Doing this, the participants – young designers and students from various backgrounds and nationalities – start to get in touch and begin chatting over their decisions. Strangers pair up, find and evaluate their first ideas, which they will be merging into a mutual draft later on.On one of the tables in the Foyer Andrea Weissenbuehler and Jordan Golembeski, two communication design graduate students from the Texas State University in Austin, are facing a box of matches, a postcard with an abstract red motive, an espresso cup and a nailfile. It is their first time at TYPO Berlin and they are visibly having a great time. Their brainstorming has filled two pages with associated words. “Mischievous” wins the race.

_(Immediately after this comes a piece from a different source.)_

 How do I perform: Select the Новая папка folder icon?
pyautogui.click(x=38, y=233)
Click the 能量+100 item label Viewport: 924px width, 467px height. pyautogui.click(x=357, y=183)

“With matches, people sometimes burn stuff, they are not supposed to. Or remember when you were a kid? I loved to play around with them. That’s how we came up with mischievous” Jordan explains. His team-partner Andrea laughs and comments with a winking eye: “See, that way I’ve already learned about my teammate’s childhood and character.” With a happy playfulness the two continue to frolic around their ideas how to connect the objects into a storytelling, that integrates typography and animation.

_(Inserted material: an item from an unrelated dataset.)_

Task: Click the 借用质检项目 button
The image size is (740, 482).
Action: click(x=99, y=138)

Motion Designer (Istanbul)
Thinking outside the template
For Barış Atiker, who teaches as a professor for Typography, 2/3D Animation und Interaction Design at the University Beykent in Istanbul, this is not just occupational therapy, but a true encouragement to be creative. His aim is to reactivate creative potential, which is currently often limited by the permanent use of computers, template orientated processes and the thinking routines, that derive from that. With very simple means and by collaborating with each other, he wants to make withered creativity flourish again. What he teaches are strategies to create and think outside the box, respectively the template.
About an hour later Andrea and Jordan have created some paper props and are concentrated, bending over at their selfmade set. With their mobile phones they bring a bears claw into action.
While people are already lining up for the next workshop with Drury Brennan, the two open-minded Americans seem like they do not want to stop trying out new ideas popping up while in the flow. By accident, water is being spilled over their beautiful ink writing, making the letters distort. “It dripped on our project and now it’s actually even better.” Andrea announces her discovery to the passing-by Barış Atiker, who has only one thing to say: “Great.”